• WHAT THE TASK ASKS: Copy each line below exactly and leave the pictures out.

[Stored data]
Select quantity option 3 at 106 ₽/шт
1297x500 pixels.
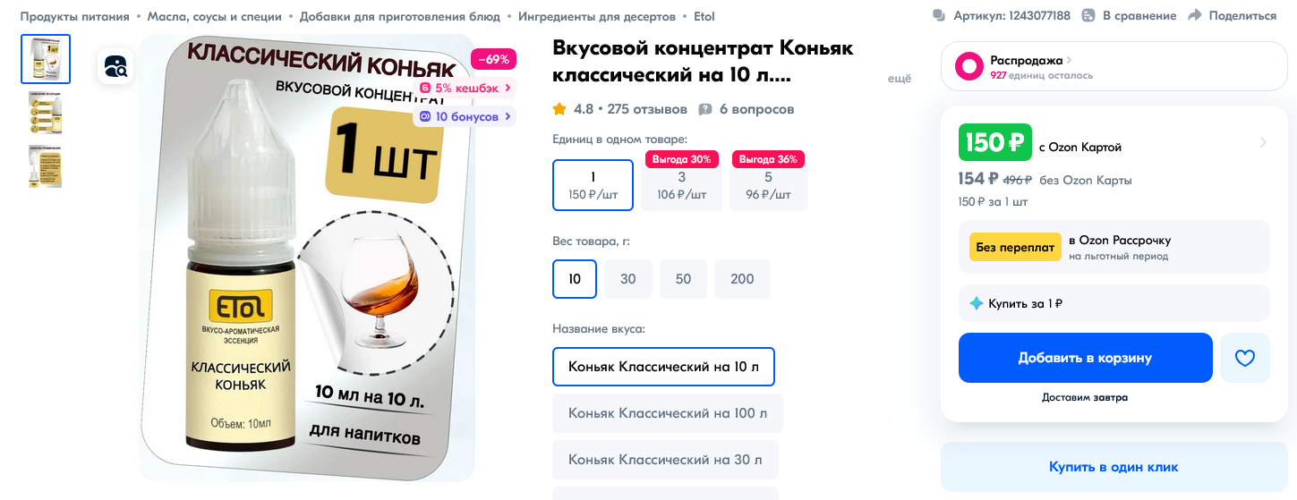pyautogui.click(x=682, y=185)
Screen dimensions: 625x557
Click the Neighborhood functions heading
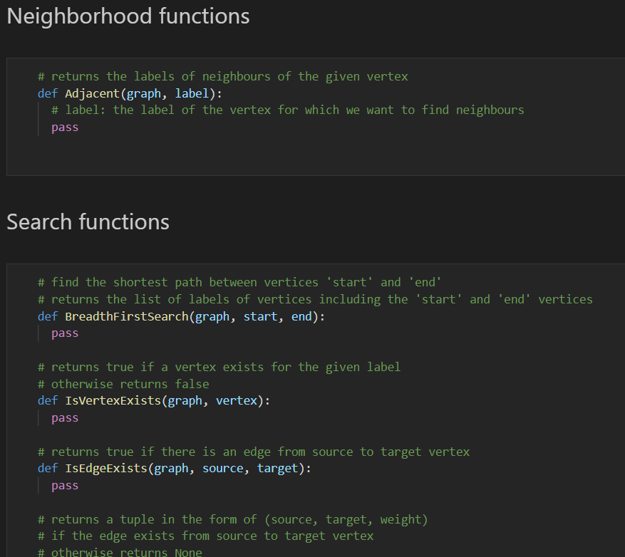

• TASK RESULT:
Select quantity option 3 at 106 ₽/шт
1297x500 pixels.
pyautogui.click(x=682, y=185)
Screen dimensions: 625x557
Click the Neighborhood functions heading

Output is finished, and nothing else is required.